(Source passage)

Continuous Improvement Driving Performance
No resin formula stays static forever. Over years, we see raw material markets shift, regulatory bodies raise new safety or sustainability benchmarks, and jobsite demands evolve. We react not just by chasing the lowest-emissions or highest-green-content claims, but by gathering up and breaking down every warranty claim, every call, every rework request. Each process upgrade, whether new filtration or modified reactor chemistry, gets standardized and tracked. When supply chains tighten or pricing pressure hits, we do not substitute risky or untested feedstocks—every change in the bill of materials undergoes small-scale pilot runs, full QA, and advance notice to customers who count on resin performance for mission-critical jobs.
Direct Effects on Major Industries
Leading manufacturers in wind energy, transportation, marine structures, and electric infrastructure demand resin systems that solve concrete problems: faster cure, less downtime, better impact resistance, lower cycle stress. We've supplied blade and busbar makers for more than a decade, seeing firsthand how batch consistency and cure reliability hold up under high-speed assembly and relentless environmental cycles. Water treatment plants favor our low-ion, chloride-free models for their low corrosion risk and mechanical durability under flow, while bridge and tunnel repair outfits count on impact and vibration resistance over decades, not single seasons.
Artists, resin crafters, architects, and homeowners use our UV-resistant and color-stable grades for clear castings, countertops, and surface finishes—here, clarity and yellowing are top priorities. We track color shift and haze over thousands of daylight hours to verify claims. Professional resellers, custom composites shops, and direct contractors choose our resin both for performance and for predictability: knowing that every can poured will match last month’s, no surprises, allows them to bid on jobs and keep their own customers happy.

(End Source passage)
(Data for analysis)

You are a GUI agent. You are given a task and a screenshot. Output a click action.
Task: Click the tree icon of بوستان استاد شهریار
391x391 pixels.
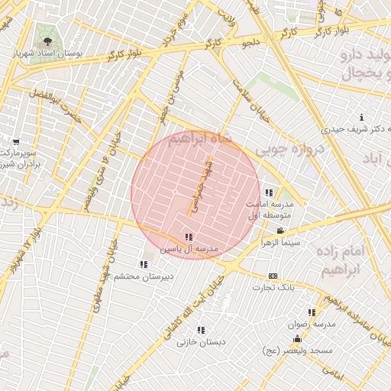[47, 41]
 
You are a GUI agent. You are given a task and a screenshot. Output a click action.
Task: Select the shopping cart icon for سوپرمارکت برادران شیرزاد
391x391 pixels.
[16, 141]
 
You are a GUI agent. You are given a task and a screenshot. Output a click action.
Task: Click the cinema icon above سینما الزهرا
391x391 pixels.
[280, 231]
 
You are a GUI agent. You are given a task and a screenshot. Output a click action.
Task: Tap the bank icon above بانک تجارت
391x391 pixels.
[273, 276]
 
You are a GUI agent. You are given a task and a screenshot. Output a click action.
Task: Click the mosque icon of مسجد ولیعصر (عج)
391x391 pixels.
[297, 338]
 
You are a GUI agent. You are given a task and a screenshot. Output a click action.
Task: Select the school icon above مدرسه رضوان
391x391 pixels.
[311, 312]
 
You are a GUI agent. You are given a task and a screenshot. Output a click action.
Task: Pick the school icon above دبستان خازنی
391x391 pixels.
[201, 330]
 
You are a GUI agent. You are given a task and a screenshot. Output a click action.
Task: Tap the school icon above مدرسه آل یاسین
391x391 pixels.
[189, 237]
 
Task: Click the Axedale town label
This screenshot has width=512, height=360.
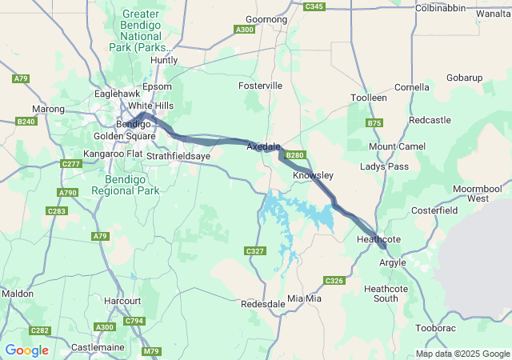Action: (263, 147)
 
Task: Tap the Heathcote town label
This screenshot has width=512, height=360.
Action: (378, 239)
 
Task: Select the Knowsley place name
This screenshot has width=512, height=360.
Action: (313, 174)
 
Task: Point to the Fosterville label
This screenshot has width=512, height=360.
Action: (260, 86)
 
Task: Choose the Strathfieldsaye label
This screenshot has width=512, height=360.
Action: (178, 157)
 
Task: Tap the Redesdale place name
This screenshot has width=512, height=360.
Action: (262, 304)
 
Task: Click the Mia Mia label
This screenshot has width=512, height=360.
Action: (304, 298)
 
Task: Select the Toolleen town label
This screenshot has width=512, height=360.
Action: (369, 98)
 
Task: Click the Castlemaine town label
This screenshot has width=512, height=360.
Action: (97, 347)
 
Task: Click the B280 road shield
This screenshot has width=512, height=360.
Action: (295, 155)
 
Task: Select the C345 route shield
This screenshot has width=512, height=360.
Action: (314, 6)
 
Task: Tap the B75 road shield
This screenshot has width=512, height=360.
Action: (374, 123)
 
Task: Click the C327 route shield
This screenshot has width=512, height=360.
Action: (254, 251)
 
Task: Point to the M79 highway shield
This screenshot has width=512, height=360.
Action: (151, 351)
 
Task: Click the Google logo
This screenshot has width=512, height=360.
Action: (26, 350)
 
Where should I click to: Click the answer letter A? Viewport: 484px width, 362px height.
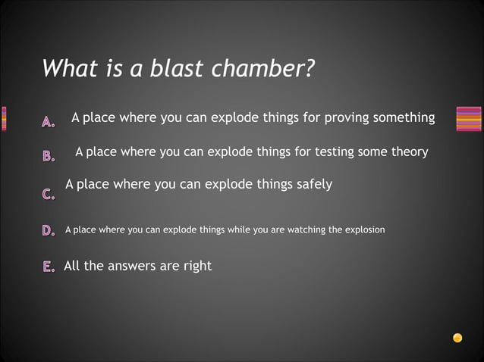point(49,120)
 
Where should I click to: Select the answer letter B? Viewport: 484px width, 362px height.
point(49,157)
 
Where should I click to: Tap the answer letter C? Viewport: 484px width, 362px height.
point(49,195)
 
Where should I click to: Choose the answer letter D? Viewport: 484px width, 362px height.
point(49,230)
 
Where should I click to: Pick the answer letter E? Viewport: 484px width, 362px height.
point(49,267)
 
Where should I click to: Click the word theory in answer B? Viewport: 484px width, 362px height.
point(410,152)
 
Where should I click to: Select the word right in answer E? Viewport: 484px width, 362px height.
point(194,266)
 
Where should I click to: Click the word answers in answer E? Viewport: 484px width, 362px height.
point(137,266)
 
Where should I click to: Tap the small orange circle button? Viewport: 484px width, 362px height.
point(457,338)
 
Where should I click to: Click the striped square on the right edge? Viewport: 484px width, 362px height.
point(469,119)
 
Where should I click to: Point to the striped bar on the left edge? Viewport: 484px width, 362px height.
point(4,119)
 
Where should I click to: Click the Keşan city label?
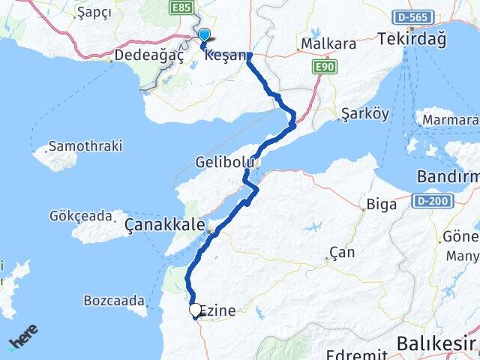click(x=225, y=56)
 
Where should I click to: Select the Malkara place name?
click(x=328, y=44)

(End Data for analysis)

Print the resin performance passage in full, word for word. These rows were drawn from a separate source.

Continuous Improvement Driving Performance
No resin formula stays static forever. Over years, we see raw material markets shift, regulatory bodies raise new safety or sustainability benchmarks, and jobsite demands evolve. We react not just by chasing the lowest-emissions or highest-green-content claims, but by gathering up and breaking down every warranty claim, every call, every rework request. Each process upgrade, whether new filtration or modified reactor chemistry, gets standardized and tracked. When supply chains tighten or pricing pressure hits, we do not substitute risky or untested feedstocks—every change in the bill of materials undergoes small-scale pilot runs, full QA, and advance notice to customers who count on resin performance for mission-critical jobs.
Direct Effects on Major Industries
Leading manufacturers in wind energy, transportation, marine structures, and electric infrastructure demand resin systems that solve concrete problems: faster cure, less downtime, better impact resistance, lower cycle stress. We've supplied blade and busbar makers for more than a decade, seeing firsthand how batch consistency and cure reliability hold up under high-speed assembly and relentless environmental cycles. Water treatment plants favor our low-ion, chloride-free models for their low corrosion risk and mechanical durability under flow, while bridge and tunnel repair outfits count on impact and vibration resistance over decades, not single seasons.
Artists, resin crafters, architects, and homeowners use our UV-resistant and color-stable grades for clear castings, countertops, and surface finishes—here, clarity and yellowing are top priorities. We track color shift and haze over thousands of daylight hours to verify claims. Professional resellers, custom composites shops, and direct contractors choose our resin both for performance and for predictability: knowing that every can poured will match last month’s, no surprises, allows them to bid on jobs and keep their own customers happy.